* BRIEF *
Extract every line of the rows that contains the string "width", and treat case as significant.

>> Start MATERIAL FOR THIS EXERCISE

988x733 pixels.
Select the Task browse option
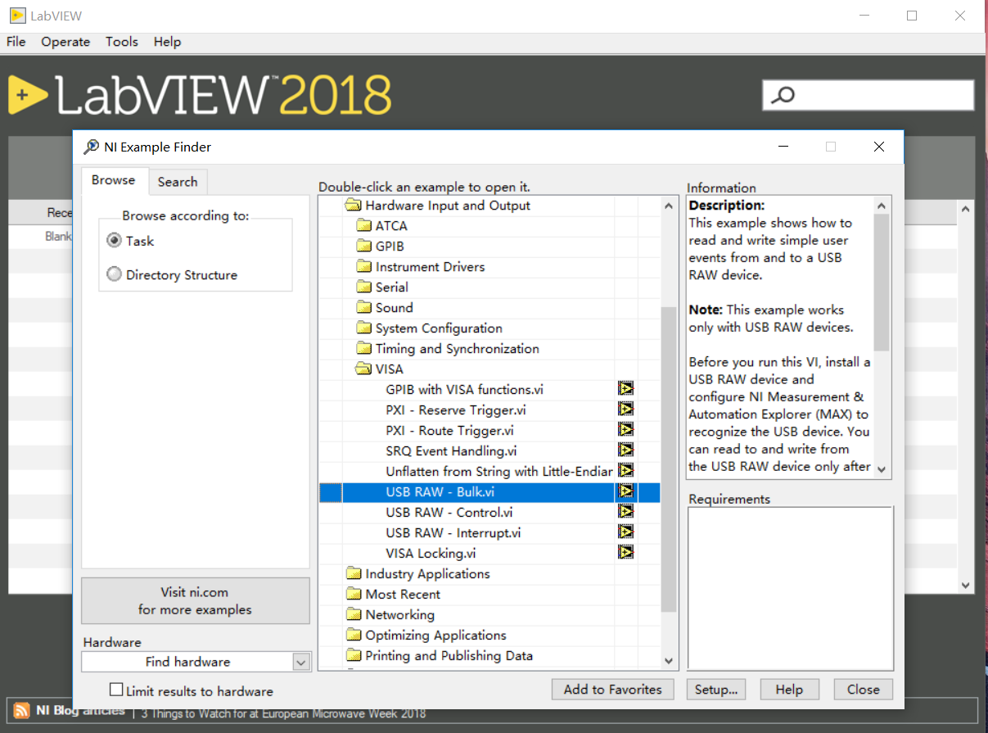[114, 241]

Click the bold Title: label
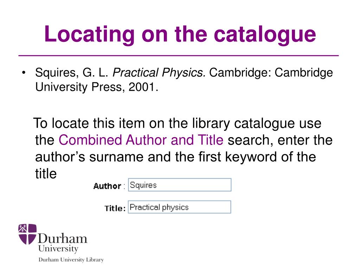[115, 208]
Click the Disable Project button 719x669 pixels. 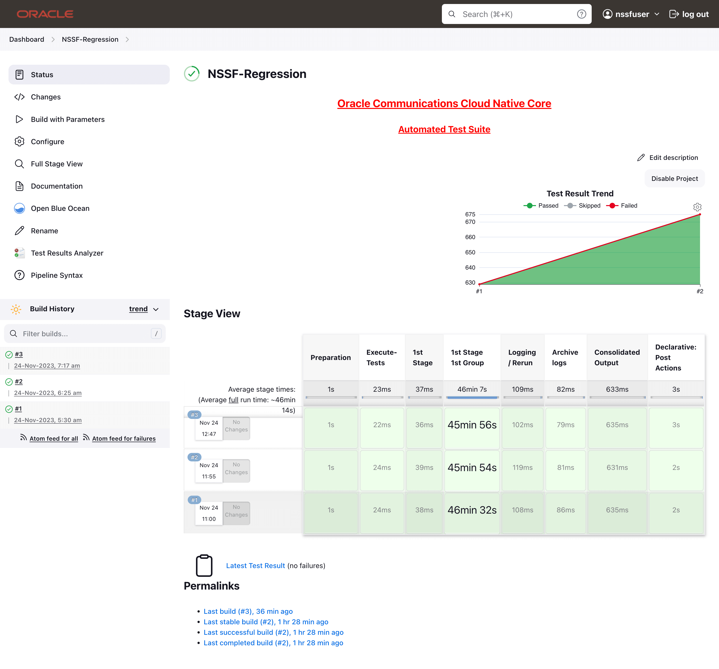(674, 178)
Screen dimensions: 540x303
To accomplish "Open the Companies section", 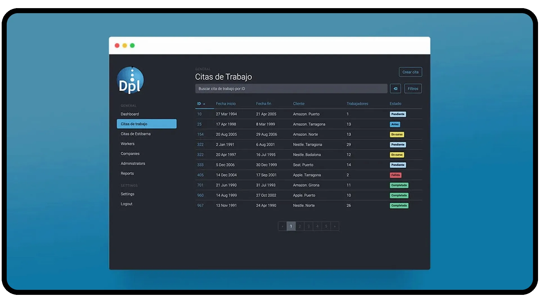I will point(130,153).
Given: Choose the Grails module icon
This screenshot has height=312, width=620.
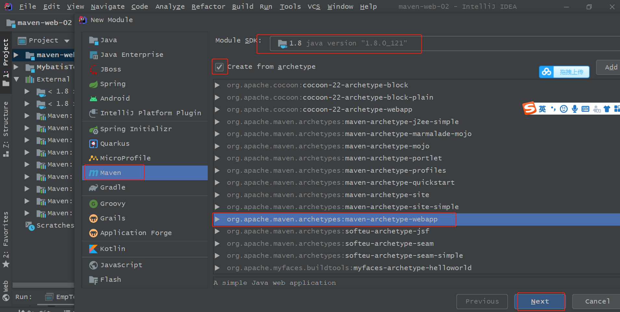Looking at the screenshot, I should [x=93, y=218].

>> End MATERIAL FOR THIS EXERCISE
>> Start MATERIAL FOR THIS EXERCISE

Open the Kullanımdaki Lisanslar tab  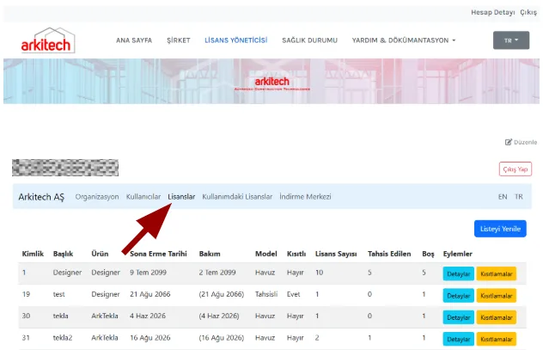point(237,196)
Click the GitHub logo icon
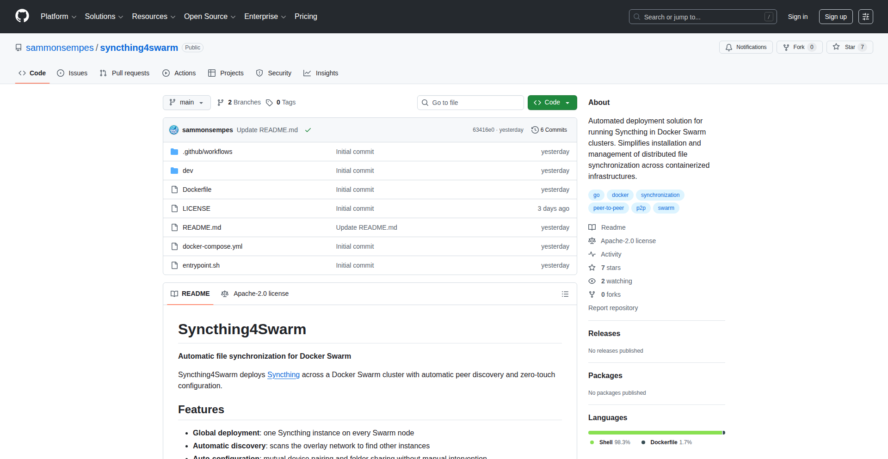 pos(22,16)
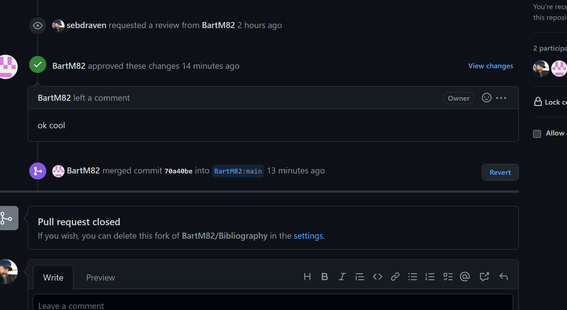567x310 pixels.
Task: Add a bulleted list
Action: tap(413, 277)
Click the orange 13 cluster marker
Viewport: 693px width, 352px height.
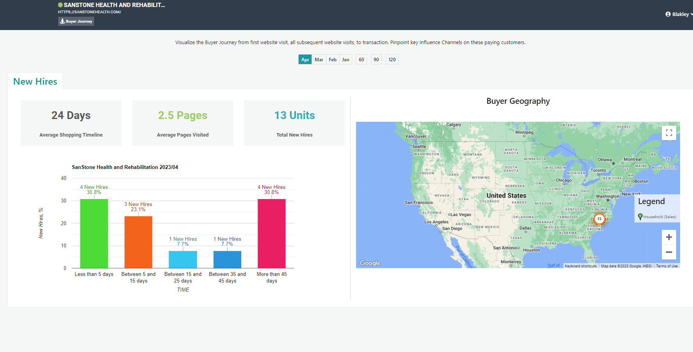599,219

>> End MATERIAL FOR THIS EXERCISE

* THE OUTPUT *
This screenshot has height=312, width=620.
Viewport: 693px width, 352px height.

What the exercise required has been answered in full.